We in America, and most other free countries today, have the privilege of voting for our elected officials. Given this is the best that we can do to decide who will lead us into the future, even if the candidate is not who we want, we still must make the decision as to who will do the best job for the country.
Thomas Sowell lays out what is at stake if we make the wrong choice.
I have never sat out an election as I believe every election is the most important in my life time - if I don't vote then I can't complain about who gets elected or didn't get elected. On the other hand, if I did vote and the wrong person gets into the White House or seat in congress, at least I will have the knowledge I tried to do the right thing but it didn't work out the way I wanted it to. That might not be the best philosophy but it's one that I can live with. Having had the chance to make the decision and not taken it is something that would be hard to carry into the future.
Sitting home in November is not an option to be sure, just as it wasn't the answer in all of the past years. This year, though, our very survival may depend on how we vote. We can not take the back seat and hope the driver will get to our destination safely - we have to take the wheel in our own hands to control our own destiny. Dramatic? Sure - life has always been a series of dramatic consequences to our personal decisions. 2008 will be no different except now the whole country is at stake.
So collect your thoughts and weight the consequences of your decisions this year . Keeping the faith in the American dream of freedom and Democracy has never been more important for you and future generations. Now you know the battle is joined.
*Obama and McCain *
By Thomas Sowell* http://www.jewishworldreview.com/ *
Now that the two parties have finally selected their presidential candidates, it is time for a sober— if not grim— assessment of where we are. Not since 1972 have we been presented with two such painfully inadequate candidates. When election day came that year, I could not bring myself to vote for either George McGovern or Richard Nixon. I stayed home.This year, none of us has that luxury.
While all sorts of gushing is going on in the media, and posturing is going on in politics, the biggest national sponsor of terrorism in the world— Iran— is moving step by step toward building a nuclear bomb.The point when they get that bomb will be the point of no return.
Iran's nuclear bomb will be the terrorists' nuclear bomb— and they can make 9/11 look like child's play. All the options that are on the table right now will be swept off the table forever. Our choices will be to give in to whatever the terrorists demand— however outrageous those demands might be— or to risk seeing American cities start disappearing in radioactive mushroom clouds.
All the things we are preoccupied with today, from the price of gasoline to health care to global warming, will suddenly no longer matter. Just as the Nazis did not find it enough to simply kill people in their concentration camps, but had to humiliate and dehumanize them first, so we can expect terrorists with nuclear weapons to both humiliate us and force us to humiliate ourselves, before they finally start killing us.
They have already telegraphed their punches with their sadistic beheadings of innocent civilians, and with the popularity of videotapes of those beheadings in the Middle East. They have already telegraphed their intention to dictate to us with such things as Osama bin Laden's threats to target those places in America that did not vote the way he prescribed in the 2004 elections. He could not back up those threats then but he may be able to in a very few years.

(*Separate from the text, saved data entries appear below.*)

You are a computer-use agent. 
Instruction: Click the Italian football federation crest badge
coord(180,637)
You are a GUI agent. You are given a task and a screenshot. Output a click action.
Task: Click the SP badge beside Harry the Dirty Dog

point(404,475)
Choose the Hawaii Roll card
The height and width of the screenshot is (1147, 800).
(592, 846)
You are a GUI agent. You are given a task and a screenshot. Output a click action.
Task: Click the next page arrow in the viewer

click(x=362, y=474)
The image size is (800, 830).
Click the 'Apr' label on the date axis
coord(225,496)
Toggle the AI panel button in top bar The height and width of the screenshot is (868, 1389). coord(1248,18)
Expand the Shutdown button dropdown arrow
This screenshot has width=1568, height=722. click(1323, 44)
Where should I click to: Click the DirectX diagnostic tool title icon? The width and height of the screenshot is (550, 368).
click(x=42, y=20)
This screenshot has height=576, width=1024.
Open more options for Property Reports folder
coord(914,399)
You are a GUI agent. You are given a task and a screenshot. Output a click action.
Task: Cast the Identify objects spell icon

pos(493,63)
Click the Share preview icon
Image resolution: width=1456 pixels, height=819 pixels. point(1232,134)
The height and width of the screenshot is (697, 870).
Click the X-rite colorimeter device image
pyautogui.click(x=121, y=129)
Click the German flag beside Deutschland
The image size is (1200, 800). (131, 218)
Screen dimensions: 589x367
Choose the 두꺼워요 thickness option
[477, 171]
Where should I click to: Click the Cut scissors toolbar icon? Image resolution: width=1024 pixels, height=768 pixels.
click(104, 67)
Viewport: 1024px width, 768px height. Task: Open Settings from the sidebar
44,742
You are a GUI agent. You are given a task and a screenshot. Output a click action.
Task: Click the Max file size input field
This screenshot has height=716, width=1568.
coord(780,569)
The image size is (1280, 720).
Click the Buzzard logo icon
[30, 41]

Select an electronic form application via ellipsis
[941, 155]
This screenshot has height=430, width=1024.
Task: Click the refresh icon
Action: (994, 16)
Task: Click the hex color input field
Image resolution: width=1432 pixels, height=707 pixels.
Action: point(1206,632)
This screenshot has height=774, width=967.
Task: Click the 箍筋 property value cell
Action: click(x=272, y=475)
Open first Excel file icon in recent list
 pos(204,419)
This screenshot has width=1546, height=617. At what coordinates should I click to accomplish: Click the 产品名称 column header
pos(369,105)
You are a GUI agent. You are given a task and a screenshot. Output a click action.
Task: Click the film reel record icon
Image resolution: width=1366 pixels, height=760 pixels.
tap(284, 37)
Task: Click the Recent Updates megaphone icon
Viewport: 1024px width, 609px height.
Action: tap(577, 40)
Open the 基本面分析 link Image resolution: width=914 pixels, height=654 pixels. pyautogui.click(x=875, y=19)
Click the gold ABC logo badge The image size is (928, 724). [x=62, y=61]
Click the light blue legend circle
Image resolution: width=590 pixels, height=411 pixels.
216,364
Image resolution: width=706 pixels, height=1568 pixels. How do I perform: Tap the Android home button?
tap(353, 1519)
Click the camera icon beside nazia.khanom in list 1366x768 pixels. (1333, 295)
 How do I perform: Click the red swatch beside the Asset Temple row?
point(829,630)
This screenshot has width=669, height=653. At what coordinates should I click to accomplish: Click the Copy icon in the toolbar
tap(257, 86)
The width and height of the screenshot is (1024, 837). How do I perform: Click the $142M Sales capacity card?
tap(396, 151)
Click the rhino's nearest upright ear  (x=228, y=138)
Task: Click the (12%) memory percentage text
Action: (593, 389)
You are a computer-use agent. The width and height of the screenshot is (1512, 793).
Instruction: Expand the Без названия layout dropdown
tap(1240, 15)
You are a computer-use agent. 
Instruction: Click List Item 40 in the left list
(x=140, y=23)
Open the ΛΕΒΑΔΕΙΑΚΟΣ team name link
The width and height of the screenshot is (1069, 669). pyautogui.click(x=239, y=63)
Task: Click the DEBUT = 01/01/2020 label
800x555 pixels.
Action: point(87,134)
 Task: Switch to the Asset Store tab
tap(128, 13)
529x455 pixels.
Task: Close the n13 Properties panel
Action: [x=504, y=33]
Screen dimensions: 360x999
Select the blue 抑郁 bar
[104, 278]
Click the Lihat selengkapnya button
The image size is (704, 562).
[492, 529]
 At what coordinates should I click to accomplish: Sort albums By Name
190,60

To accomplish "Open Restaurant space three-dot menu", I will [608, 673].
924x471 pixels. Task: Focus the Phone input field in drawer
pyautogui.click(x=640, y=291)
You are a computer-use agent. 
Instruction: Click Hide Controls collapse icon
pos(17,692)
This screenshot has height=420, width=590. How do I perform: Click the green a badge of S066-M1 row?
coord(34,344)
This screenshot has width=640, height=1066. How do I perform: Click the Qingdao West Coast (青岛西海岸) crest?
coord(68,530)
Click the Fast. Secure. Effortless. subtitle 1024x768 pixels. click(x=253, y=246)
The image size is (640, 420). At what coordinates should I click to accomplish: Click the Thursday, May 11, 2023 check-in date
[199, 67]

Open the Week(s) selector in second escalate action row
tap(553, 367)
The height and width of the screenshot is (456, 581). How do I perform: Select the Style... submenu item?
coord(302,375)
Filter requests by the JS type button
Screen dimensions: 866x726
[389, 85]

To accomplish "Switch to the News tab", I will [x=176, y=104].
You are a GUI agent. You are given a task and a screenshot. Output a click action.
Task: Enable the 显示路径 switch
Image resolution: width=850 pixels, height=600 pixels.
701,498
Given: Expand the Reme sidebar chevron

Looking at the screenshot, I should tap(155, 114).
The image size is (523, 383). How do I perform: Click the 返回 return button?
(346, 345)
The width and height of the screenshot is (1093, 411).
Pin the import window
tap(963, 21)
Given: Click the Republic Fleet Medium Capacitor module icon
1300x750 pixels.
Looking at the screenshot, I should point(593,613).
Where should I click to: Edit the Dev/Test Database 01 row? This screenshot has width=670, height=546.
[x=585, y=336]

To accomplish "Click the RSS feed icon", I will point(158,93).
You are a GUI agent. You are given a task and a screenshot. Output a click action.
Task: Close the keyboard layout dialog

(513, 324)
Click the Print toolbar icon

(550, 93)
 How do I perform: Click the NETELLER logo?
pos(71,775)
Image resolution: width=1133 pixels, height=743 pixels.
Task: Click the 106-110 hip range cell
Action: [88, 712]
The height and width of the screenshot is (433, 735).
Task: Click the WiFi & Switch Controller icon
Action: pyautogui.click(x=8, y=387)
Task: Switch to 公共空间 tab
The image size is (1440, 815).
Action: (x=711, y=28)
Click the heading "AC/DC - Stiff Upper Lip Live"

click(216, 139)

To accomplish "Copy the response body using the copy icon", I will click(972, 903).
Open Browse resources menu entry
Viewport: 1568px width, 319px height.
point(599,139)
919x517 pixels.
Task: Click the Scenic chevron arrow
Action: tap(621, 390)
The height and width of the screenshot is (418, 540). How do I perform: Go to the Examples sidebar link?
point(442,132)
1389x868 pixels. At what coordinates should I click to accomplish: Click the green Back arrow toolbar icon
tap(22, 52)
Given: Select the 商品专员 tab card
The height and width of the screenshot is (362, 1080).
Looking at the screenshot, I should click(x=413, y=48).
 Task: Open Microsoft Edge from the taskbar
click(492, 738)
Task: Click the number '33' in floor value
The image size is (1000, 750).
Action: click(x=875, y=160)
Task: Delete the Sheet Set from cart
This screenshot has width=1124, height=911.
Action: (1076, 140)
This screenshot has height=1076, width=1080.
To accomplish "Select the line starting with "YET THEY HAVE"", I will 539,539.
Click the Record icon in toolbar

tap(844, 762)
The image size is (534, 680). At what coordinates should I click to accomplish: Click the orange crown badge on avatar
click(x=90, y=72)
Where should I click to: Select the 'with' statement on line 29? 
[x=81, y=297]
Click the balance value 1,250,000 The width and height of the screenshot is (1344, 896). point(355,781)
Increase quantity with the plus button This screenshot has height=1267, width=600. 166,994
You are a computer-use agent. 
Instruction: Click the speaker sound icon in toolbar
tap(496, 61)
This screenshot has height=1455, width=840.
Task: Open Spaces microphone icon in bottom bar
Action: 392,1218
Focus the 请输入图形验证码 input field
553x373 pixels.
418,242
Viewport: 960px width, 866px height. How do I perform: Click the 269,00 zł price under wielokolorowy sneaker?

The terrorists have given us as clear a picture of what they are all about as Adolf Hitler and the Nazis did during the 1930s— and our "leaders" and intelligentsia have ignored the warning signs as resolutely as the "leaders" and intelligentsia of the 1930s downplayed the dangers of Hitler.We are much like people drifting down the Niagara River, oblivious to the waterfalls up ahead. Once we go over those falls, we cannot come back up again.
What does this have to do with today's presidential candidates? It has everything to do with them. One of these candidates will determine what we are going to do to stop Iran from going nuclear— or whether we are going to do anything other than talk, as Western leaders talked in the 1930s.There is one big difference between now and the 1930s.
Although the West's lack of military preparedness and its political irresolution led to three solid years of devastating losses to Nazi Germany and imperial Japan, nevertheless when all the West's industrial and military forces were finally mobilized, the democracies were able to turn the tide and win decisively. But you cannot lose a nuclear war for three years and then come back. You cannot even sustain the will to resist for three years when you are first broken down morally by threats and then devastated by nuclear bombs.
Our one window of opportunity to prevent this will occur within the term of whoever becomes President of the United States next January. At a time like this, we do not have the luxury of waiting for our ideal candidate or of indulging our emotions by voting for some third party candidate to show our displeasure— at the cost of putting someone in the White House who is not up to the job.
Senator John McCain has been criticized in this column many times. But, when all is said and done, Senator McCain has not spent decades aiding and abetting people who hate America. On the contrary, he has paid a huge price for resisting our enemies, even when they held him prisoner and tortured him. The choice between him and Barack Obama should be a no-brainer.